> _Text_:
..............................

- Conference: Independent
- Record: 5–6
- Head coach: Terry Bowden (3rd season);
- Offensive coordinator: Jeff Bowden (3rd season)
- Defensive coordinator: Jack Hines (3rd season)
- Home stadium: Seibert Stadium

= 1989 Samford Bulldogs football team =

American college football season

The 1989 Samford Bulldogs football team was an American football team that represented Samford University as an independent during the 1989 NCAA Division I-AA football season. Led by third-year head coach Terry Bowden, the team compiled a 5–6 record.

..............................

> _Dataset content_:
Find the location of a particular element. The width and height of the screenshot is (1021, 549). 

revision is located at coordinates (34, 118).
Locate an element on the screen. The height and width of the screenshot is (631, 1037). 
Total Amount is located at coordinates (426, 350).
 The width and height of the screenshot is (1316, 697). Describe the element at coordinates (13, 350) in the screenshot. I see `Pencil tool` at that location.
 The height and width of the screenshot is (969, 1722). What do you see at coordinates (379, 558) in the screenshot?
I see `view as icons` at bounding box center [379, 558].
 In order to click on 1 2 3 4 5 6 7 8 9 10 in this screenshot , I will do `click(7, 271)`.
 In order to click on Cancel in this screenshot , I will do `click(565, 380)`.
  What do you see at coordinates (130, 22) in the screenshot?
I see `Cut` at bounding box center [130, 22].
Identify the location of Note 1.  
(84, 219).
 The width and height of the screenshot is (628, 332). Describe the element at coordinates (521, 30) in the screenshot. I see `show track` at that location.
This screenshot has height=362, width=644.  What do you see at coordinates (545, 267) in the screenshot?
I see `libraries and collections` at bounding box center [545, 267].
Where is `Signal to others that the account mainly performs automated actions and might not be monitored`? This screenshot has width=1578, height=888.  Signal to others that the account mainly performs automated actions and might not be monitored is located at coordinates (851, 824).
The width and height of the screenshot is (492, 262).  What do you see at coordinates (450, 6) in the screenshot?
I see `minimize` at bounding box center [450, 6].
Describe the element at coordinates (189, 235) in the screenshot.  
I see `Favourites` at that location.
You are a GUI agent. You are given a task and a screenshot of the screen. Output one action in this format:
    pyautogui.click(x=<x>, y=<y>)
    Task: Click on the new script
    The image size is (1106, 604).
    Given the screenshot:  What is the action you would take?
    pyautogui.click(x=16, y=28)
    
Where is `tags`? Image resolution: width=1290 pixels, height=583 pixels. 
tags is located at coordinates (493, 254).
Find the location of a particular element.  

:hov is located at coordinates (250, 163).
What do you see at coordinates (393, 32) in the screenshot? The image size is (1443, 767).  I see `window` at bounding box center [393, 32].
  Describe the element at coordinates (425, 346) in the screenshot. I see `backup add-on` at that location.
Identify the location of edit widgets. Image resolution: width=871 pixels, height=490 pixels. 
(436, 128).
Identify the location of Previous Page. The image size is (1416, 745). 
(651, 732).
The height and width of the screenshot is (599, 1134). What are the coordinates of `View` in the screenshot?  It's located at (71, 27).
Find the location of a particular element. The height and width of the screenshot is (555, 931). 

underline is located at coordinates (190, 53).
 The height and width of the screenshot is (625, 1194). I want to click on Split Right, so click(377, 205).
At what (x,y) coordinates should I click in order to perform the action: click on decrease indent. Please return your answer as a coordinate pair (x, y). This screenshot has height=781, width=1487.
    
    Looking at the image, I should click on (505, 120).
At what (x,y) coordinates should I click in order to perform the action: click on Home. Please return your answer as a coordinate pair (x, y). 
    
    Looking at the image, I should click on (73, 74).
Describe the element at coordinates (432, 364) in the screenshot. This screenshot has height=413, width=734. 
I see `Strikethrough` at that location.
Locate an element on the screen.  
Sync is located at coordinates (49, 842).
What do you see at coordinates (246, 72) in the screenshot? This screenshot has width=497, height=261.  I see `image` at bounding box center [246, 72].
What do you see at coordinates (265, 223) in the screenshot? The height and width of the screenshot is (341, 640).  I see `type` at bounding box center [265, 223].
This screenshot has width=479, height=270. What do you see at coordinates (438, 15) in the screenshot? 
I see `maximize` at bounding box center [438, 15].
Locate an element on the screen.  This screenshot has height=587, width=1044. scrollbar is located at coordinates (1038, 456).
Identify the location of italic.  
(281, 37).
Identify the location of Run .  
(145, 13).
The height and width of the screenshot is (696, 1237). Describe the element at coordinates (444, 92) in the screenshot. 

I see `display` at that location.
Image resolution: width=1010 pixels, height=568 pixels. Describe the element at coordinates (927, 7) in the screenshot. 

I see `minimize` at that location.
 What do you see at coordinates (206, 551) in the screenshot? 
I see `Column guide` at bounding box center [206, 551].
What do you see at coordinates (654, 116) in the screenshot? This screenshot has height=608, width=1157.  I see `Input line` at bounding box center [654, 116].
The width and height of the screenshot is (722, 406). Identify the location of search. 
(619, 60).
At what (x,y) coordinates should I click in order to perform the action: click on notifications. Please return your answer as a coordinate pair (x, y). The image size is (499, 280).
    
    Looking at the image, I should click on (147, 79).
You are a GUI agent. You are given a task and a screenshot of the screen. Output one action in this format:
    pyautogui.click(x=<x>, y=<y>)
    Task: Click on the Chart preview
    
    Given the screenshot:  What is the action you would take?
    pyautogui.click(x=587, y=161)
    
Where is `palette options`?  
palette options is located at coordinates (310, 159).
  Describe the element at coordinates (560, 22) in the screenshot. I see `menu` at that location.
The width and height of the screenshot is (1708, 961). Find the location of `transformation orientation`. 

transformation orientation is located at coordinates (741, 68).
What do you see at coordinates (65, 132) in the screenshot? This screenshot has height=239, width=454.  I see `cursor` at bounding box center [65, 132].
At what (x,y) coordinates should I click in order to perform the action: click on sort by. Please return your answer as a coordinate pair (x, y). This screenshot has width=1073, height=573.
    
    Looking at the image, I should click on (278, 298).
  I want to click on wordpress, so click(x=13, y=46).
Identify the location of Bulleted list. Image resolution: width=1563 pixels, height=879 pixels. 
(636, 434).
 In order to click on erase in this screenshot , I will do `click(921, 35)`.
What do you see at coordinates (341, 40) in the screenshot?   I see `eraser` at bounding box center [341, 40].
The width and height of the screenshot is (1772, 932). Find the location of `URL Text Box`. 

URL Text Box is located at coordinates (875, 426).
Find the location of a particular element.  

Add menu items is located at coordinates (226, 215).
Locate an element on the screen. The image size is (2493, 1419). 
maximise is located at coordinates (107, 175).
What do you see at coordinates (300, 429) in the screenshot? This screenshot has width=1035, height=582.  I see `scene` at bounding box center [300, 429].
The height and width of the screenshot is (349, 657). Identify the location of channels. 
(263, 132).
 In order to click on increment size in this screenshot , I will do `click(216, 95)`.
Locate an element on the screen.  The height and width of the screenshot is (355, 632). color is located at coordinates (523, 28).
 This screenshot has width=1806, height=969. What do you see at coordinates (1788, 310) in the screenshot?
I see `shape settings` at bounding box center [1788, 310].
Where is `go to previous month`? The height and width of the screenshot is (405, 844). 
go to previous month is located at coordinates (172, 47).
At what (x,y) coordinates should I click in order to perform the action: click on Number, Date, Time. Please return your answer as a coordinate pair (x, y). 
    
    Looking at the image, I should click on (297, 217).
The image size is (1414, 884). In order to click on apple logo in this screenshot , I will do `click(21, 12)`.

..............................

> _Your task_: Can you return, word for word, the passage of the 1989 Samford Bulldogs text that starts at "- Defensive coordinator: Jack" and stops after "a 5–6 record."?

> _Response to this exercise_:
- Defensive coordinator: Jack Hines (3rd season)
- Home stadium: Seibert Stadium

= 1989 Samford Bulldogs football team =

American college football season

The 1989 Samford Bulldogs football team was an American football team that represented Samford University as an independent during the 1989 NCAA Division I-AA football season. Led by third-year head coach Terry Bowden, the team compiled a 5–6 record.